Si arriva così a misurarsi col secondo tema, quella delle transizioni necessarie nelle attuali stratificazioni di potere. Pensare che un viaggio di più di trent’anni attraverso lo sfascio del sistema che aveva retto le sorti del paese dal dopoguerra sia stato una passeggiata che non toccava nulla sarebbe una ingenuità imperdonabile. Berlusconismo, antiberlusconismo, e tutto quello che si sono tirati dietro, sono le espressioni finali di un cambiamento generazionale, ma anche, anzi soprattutto culturale in senso antropologico. Essi hanno plasmato in gran parte (non in toto, per fortuna) il sistema di produzione della “pubblica opinione”, intendendo il termine in senso proprio: cioè il modo di produrre un sistema di “pensare in pubblico”, di darsi delle spiegazioni su come va il mondo, di fabbricare le varie “cerchie del noi” e “quelle dei loro”.
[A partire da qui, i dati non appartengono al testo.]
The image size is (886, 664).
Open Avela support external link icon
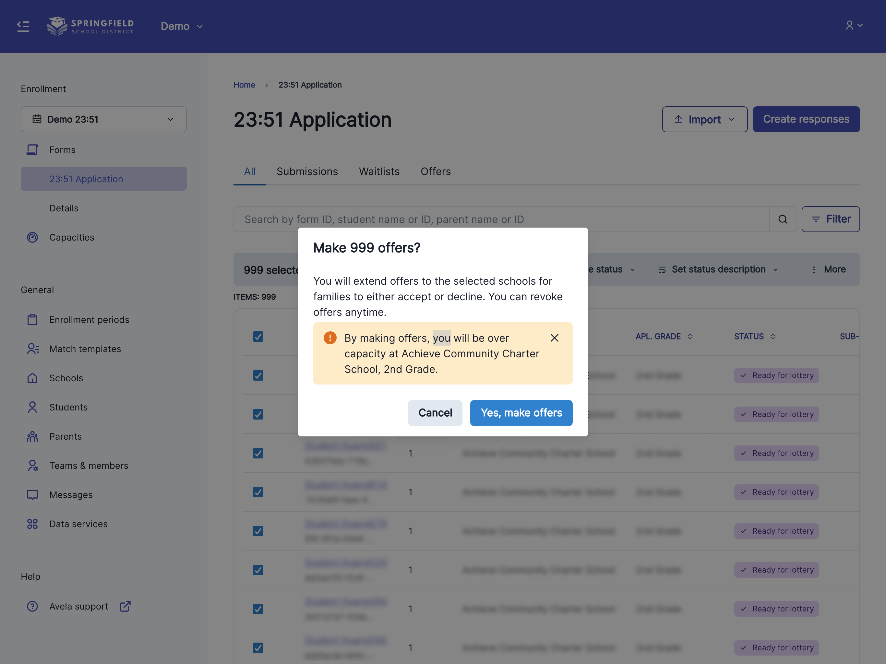pos(125,606)
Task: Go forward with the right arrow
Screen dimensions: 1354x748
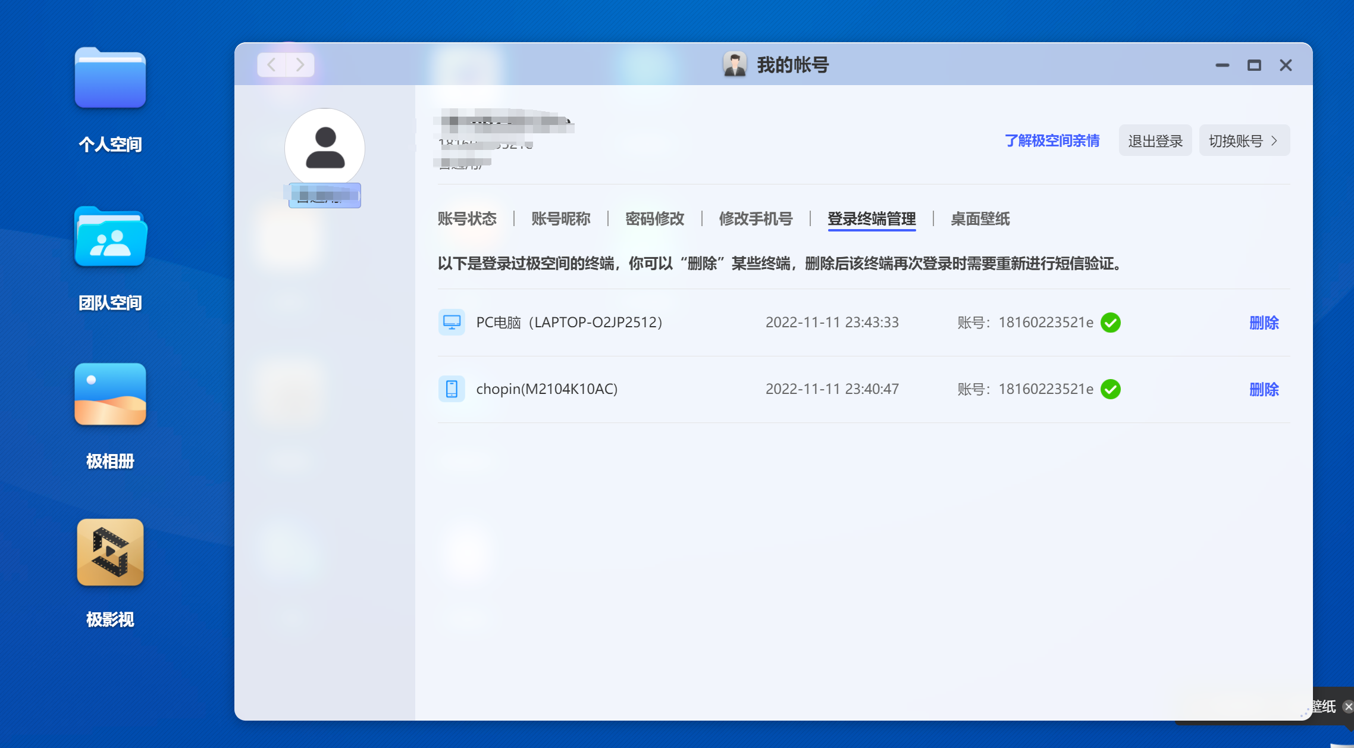Action: coord(300,65)
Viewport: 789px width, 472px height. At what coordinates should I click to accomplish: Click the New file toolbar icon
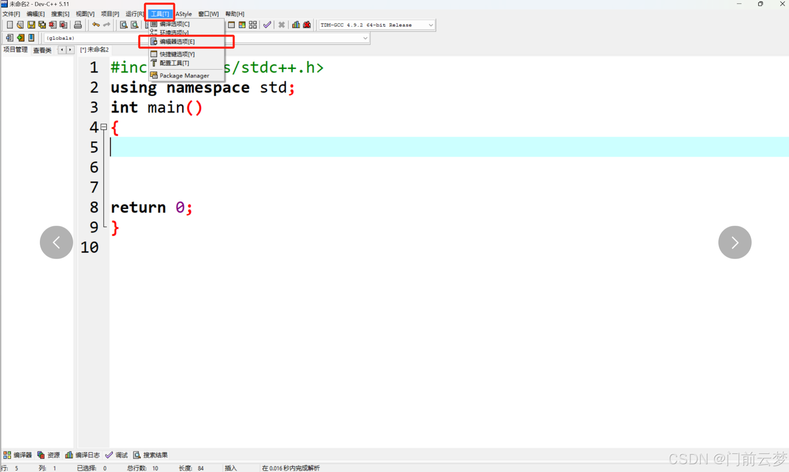point(10,25)
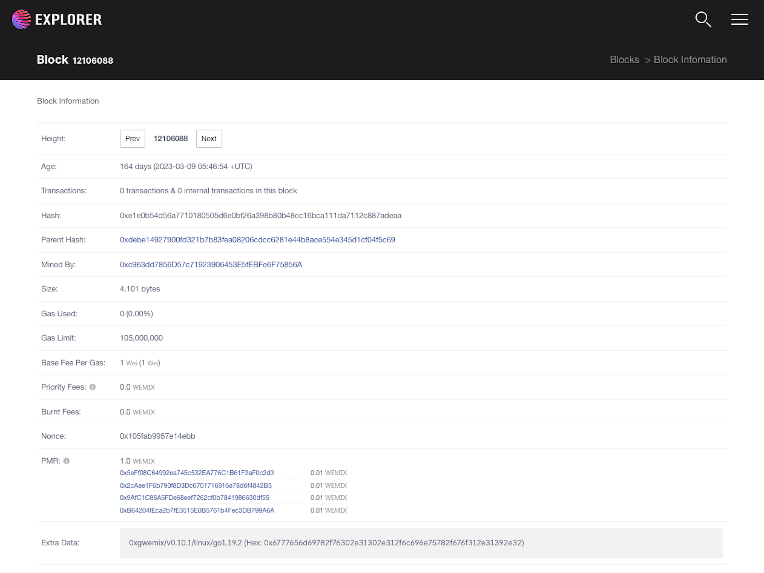
Task: Open PMR address 0x5eFf08C64992ea...
Action: (x=197, y=473)
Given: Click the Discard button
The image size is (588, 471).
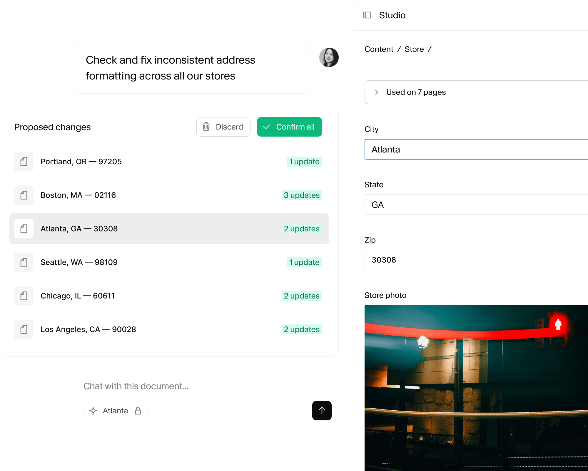Looking at the screenshot, I should click(223, 127).
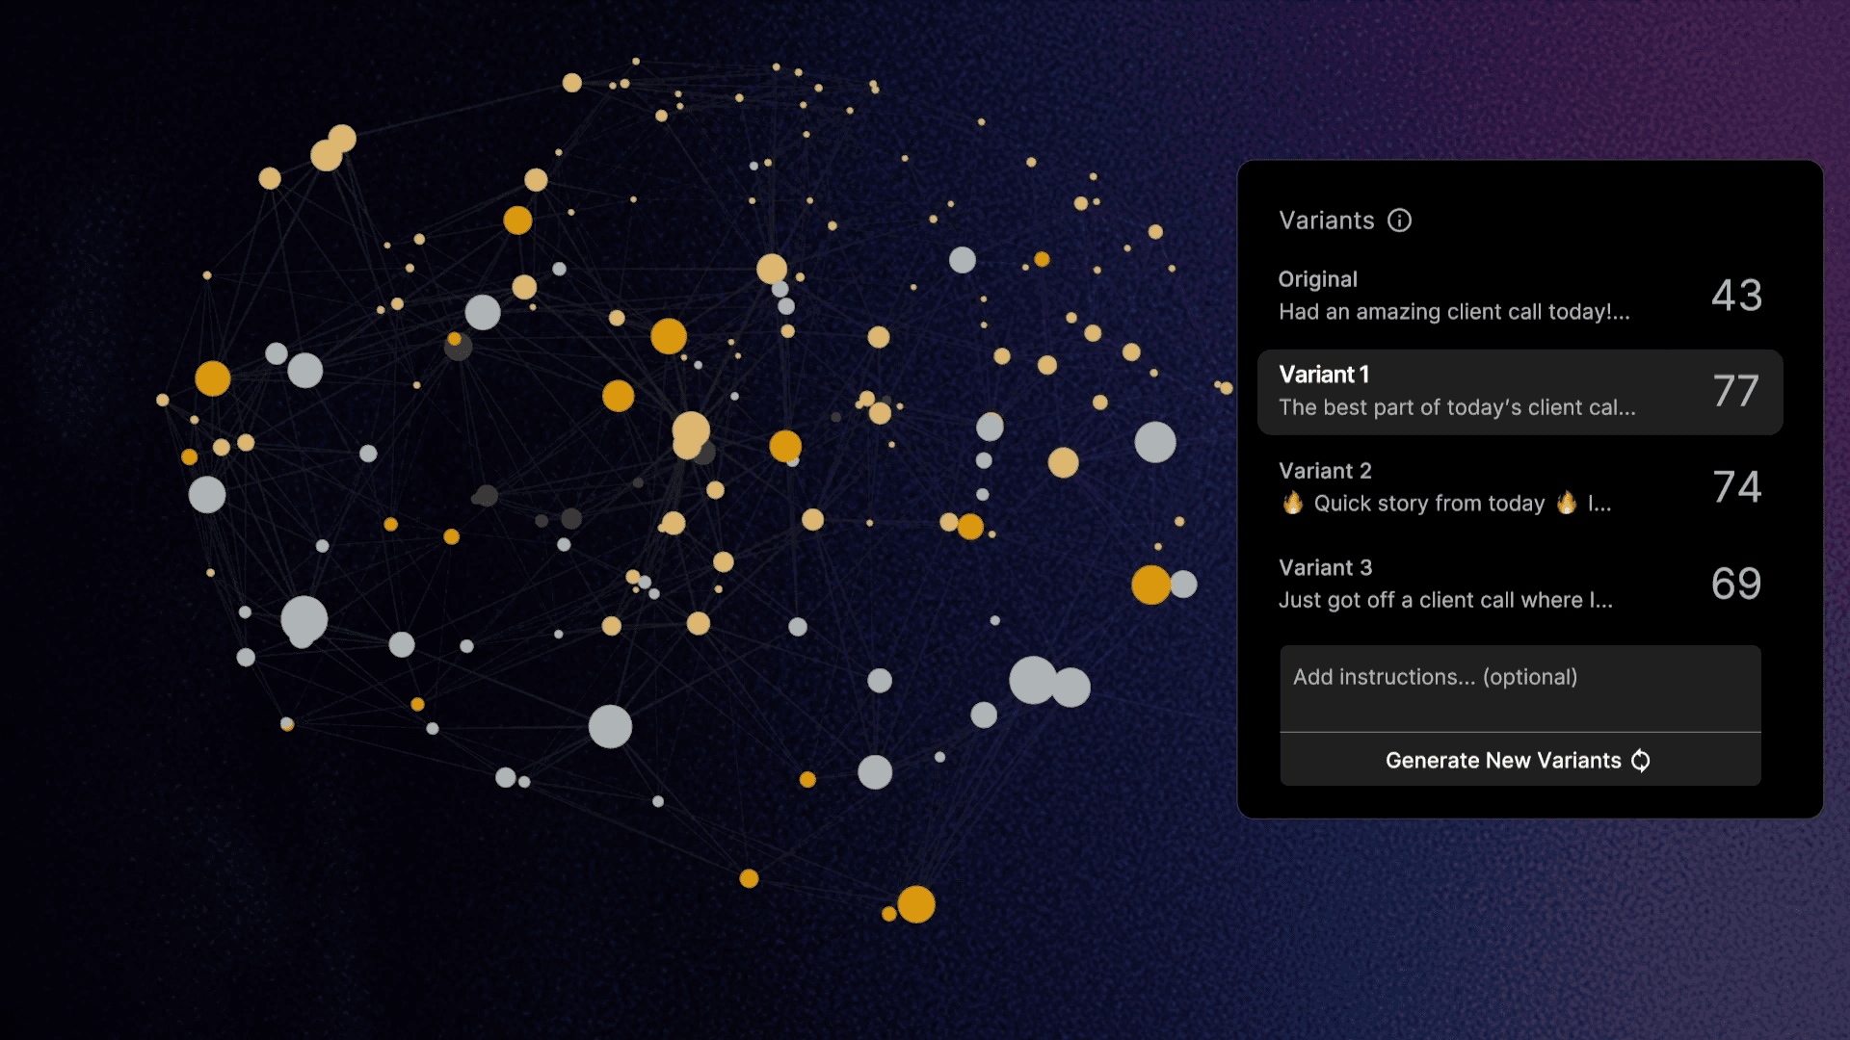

Su questo sistema che per tanti versi è una federazione di tribù e clan (concedeteci questa semplificazione retorica) è piombato il ciclone Renzi, non tanto come proposta politica in sé, ma come testimonianza che, volendo, cambiare si può. Ovvio che quel sistema stia valutando come salvarsi dalla burrasca, se provando a far fallire a Renzi gli obiettivi annunciati, oppure se accodandosi al vincitore svuotando quegli obiettivi dall’interno.

E’ su questo versante che si gioca forse la partita più pericolosa. Infatti una vecchia tattica che si usa in questi casi è far concentrare tutto lo scontro su alcuni punti molto appariscenti, in modo che si perda di vista il disegno complessivo di riforma. Fare una questione di stato sulla eleggibilità diretta dei futuri senatori, così come scannarsi sulle percentuali di sbarramento alle elezioni o sulle modalità del ballottaggio per designare il governo, può anche diventare una comoda via perché non si affrontino temi centrali, ma che toccano poteri diffusi, come il risanamento del sistema universitario e della ricerca, il ridisegno di un sistema fiscale da rendere al tempo stesso più equo e meno cervellotico, una seria riforma della scuola. Scannarsi sulla responsabilità civile dei magistrati può essere la comoda via per non mettere mano al bizantinismo di ricorsi, eccezioni, controdeduzioni, e quant’altro che rendono una lumaca il nostro sistema giudiziario.

Val la pena, come si usa dire, di farci un ragionamento sopra.